3. Cantilever beam for the retooling of rollerized wheel molds according to claim 1, characterized in that the modelled support arm (22) is designed to be sleeved inside the hook, the end of the support arm stage (221) being threaded.

4. The cantilever beam for the retooling of the wheel rolling die, according to claim 1, wherein the die-loading supporting arm (22) is adapted to overlap the bottom of the hanger main shaft (5) of the lifting hook;

a tool withdrawal groove is arranged between the support arm stage (221) and the support arm main body (222) and is used for clamping the lifting hook;

the outer surface of the support arm stand stage (221) overlaps the bottom of the overlapping portion (52) of the hook.

5. The outrigger beam for wheel roll mold exchange of claim 4 wherein the outer diameter of the outrigger stage (221) is less than or equal to the inner diameter of the overlapping portion (52) of the hook.

6. The cantilever beam for the die change of the wheel rolling die as claimed in claim 1, wherein the column assembly (2) comprises a column shaft (20), a rotating sleeve (21) sleeved outside the column shaft (20) and the die-filling supporting arm (22);

the rotary sleeve (21) can rotate relative to the axis of the upright post shaft (20), and when the rotary sleeve rotates to a first position, the die-filling support arm (22) faces the machine table main shaft and is parallel to the machine table main shaft.

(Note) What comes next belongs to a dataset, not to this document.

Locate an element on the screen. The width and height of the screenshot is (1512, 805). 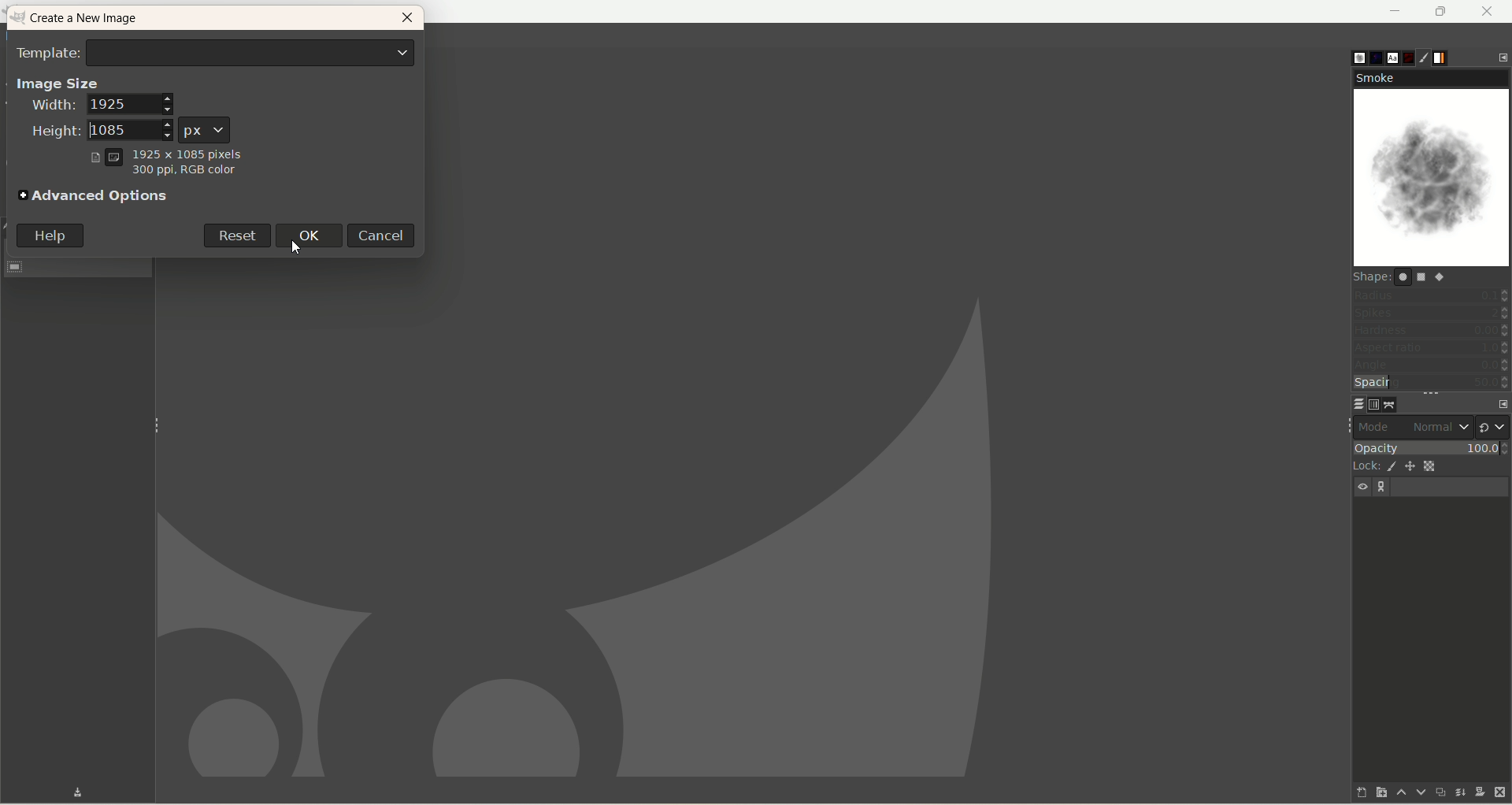
merge this layer is located at coordinates (1459, 790).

7. The cantilever beam for the die change of the wheel rolling die as claimed in claim 1, wherein the column assembly (2) comprises a column shaft (20), a rotating sleeve (21) sleeved outside the column shaft (20), the die loading supporting arm (22) and the die unloading supporting arm (23);

the die loading supporting arm (22) and the die unloading supporting arm (23) are positioned on the same horizontal line;

the fixed end of the die unloading supporting arm (23) is fixedly connected with the rotating sleeve (21), and the free end of the die unloading supporting arm (23) is used for extending into or leaving the rolling die; the mould unloading supporting arm (23) and the mould loading supporting arm (22) are arranged in mirror symmetry with respect to the rotary sleeve (21);

the rotating sleeve (21) can rotate relative to the axis of the upright post shaft (20);

when the rotary sleeve (21) rotates to a first position, the die-filling support arm (22) is parallel to the machine table main shaft, and the die-filling support arm (22) faces the machine table main shaft;

when the rotary sleeve (21) rotates to the second position, the die-filling support arm (22) is parallel to the machine table main shaft, and the die-filling support arm (22) is far away from the machine table main shaft.

8. Cantilever beam for the retooling of the rollforming moulds for vehicle wheels, according to claim 6 or 7, wherein the column assembly (2) further comprises a pin puller (24), and the outer surface of the column shaft (20) is provided with a pin pulling hole cooperating with the pin puller (24).

9. Cantilever according to claim 6 or 7, wherein, when the rotating sleeve (21) in the first position is rotated by a first predetermined angle with respect to the upright shaft (20), the supporting arm (22) for loading the mould is not parallel to the main axis of the machine.

10. The cantilever beam for die change of the wheel rolling die, according to claim 6, wherein the pillar assembly (2) comprises two of the die-loading supporting arms (22) and two of the die-unloading supporting arms (23);

the two die-filling supporting arms (22) are positioned on the same vertical line.

11. Cantilever beam for the retooling of the rollerized wheel molds of claim 6 or 7, wherein the mast assembly (2) and the carrier beam (3) are removably connected.